= Long, Long Ago =

1833 song by Thomas Haynes Bayly

"Long, Long Ago" is a song dealing with nostalgia, written in 1833 by English composer Thomas Haynes Bayly. Originally called "The Long Ago", its name was apparently changed by the editor Rufus Wilmot Griswold when it was first published, posthumously, in a Philadelphia magazine, along with a collection of other songs and poems by Bayly. The song was well received, and became one of the most popular songs in the United States in 1844.

The first popular recording of the song was that by Geraldine Farrar for the Victor Talking Machine Company in 1913.

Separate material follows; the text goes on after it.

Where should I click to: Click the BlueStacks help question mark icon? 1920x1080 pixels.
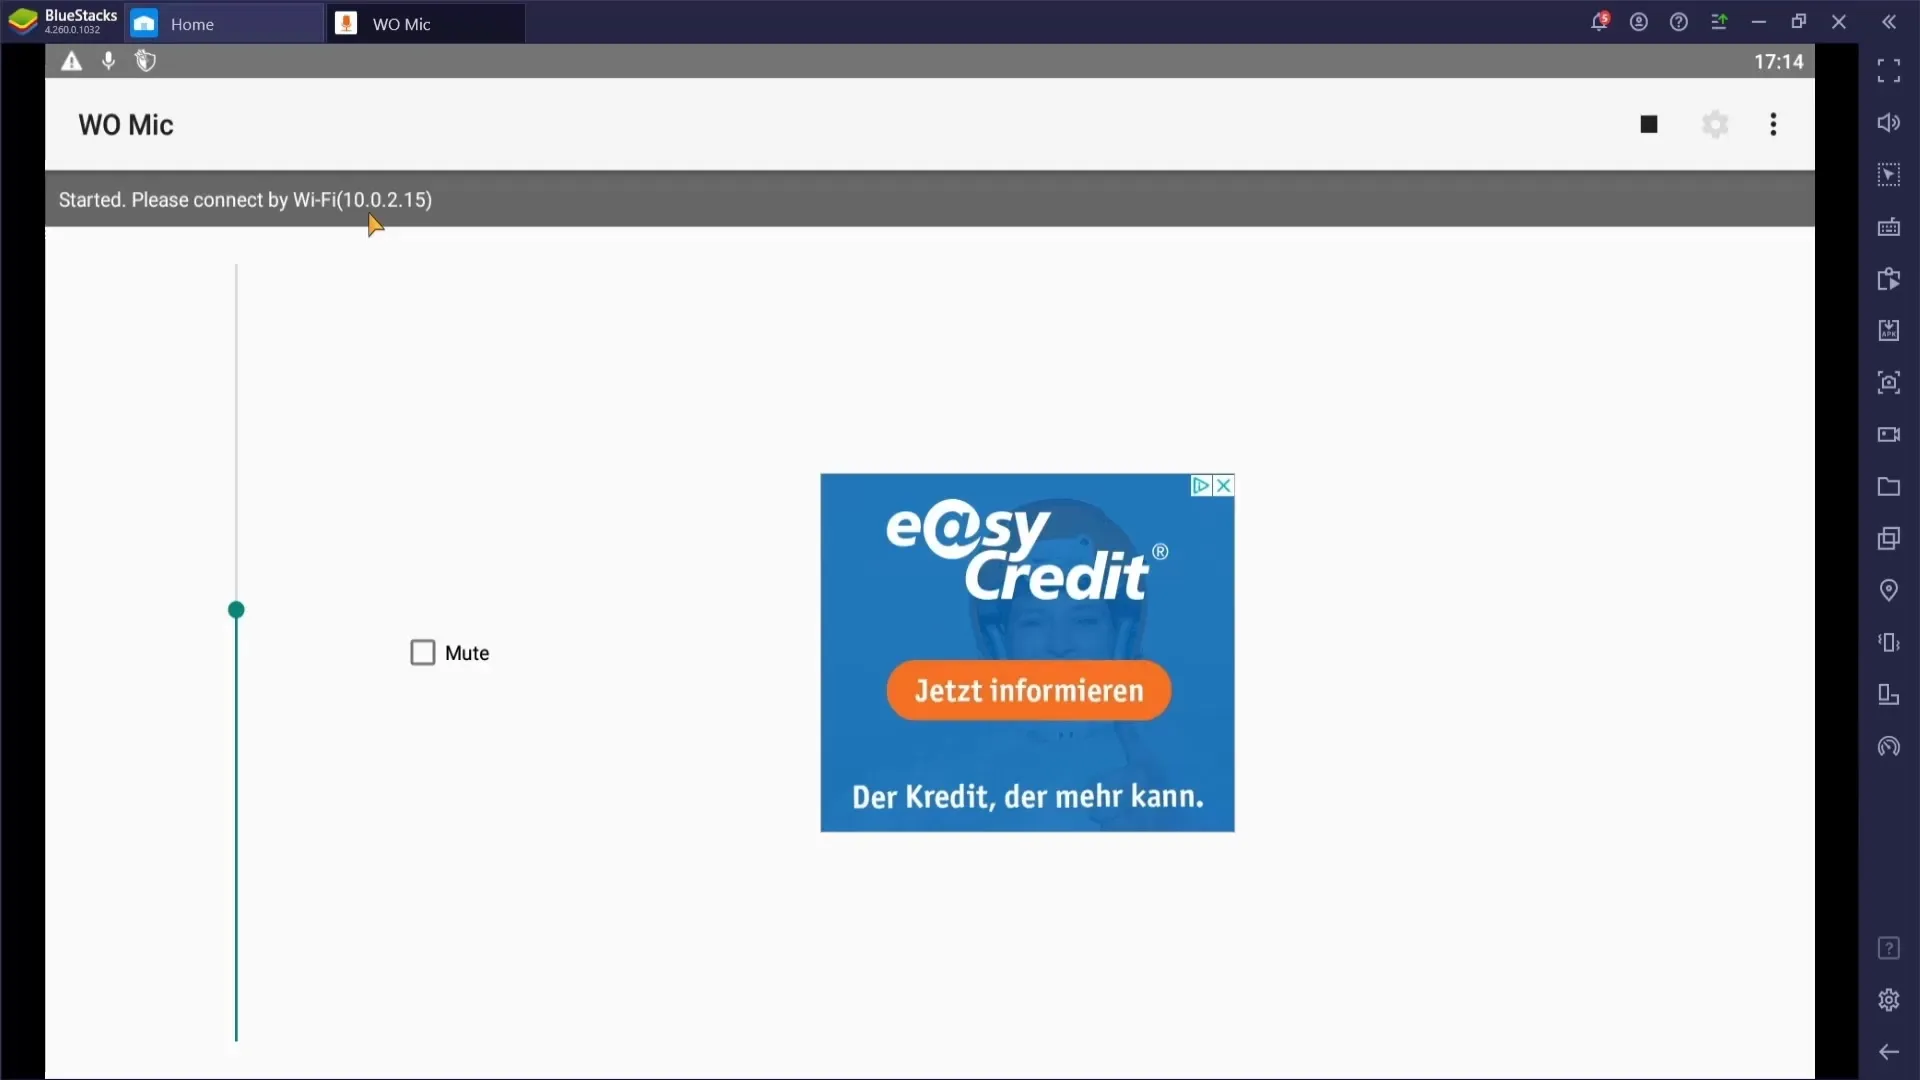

In 1939, the tune was given new words (revised slightly in 1941) and a bouncier tempo. It became the 1942 Glenn Miller hit "Don't Sit Under the Apple Tree (with Anyone Else but Me)".

==Other recordings==
- Louis Armstrong – recorded March 10, 1941 for Decca Records (catalog No. 3700A).
- In 1950, Patti Page recorded a cover as an alternate flip side to her hit record, "Tennessee Waltz".
- Jo Stafford and Gordon MacRae – for the album Songs for Sunday Evening (1950)
- The Mills Brothers – included in the album Famous Barber Shop Ballads Volume Two (1949).
- Nat King Cole and Dean Martin – a single release for Capitol Records (1954).
- Bing Crosby included the song in a medley on his album Join Bing and Sing Along (1959)
- Sam Cooke – for his album Swing Low (1961)
- Marty Robbins – included in the compilation album Long Long Ago (1984).
- A Hungarian version begins with the line "Régi mesékre emlékszel-e még" ("Do you still remember old tales?").
- An uncredited violin recording of the song was sampled in "Left Hand Suzuki Method" by Gorillaz for the album G-Sides and the deluxe edition of Gorillaz.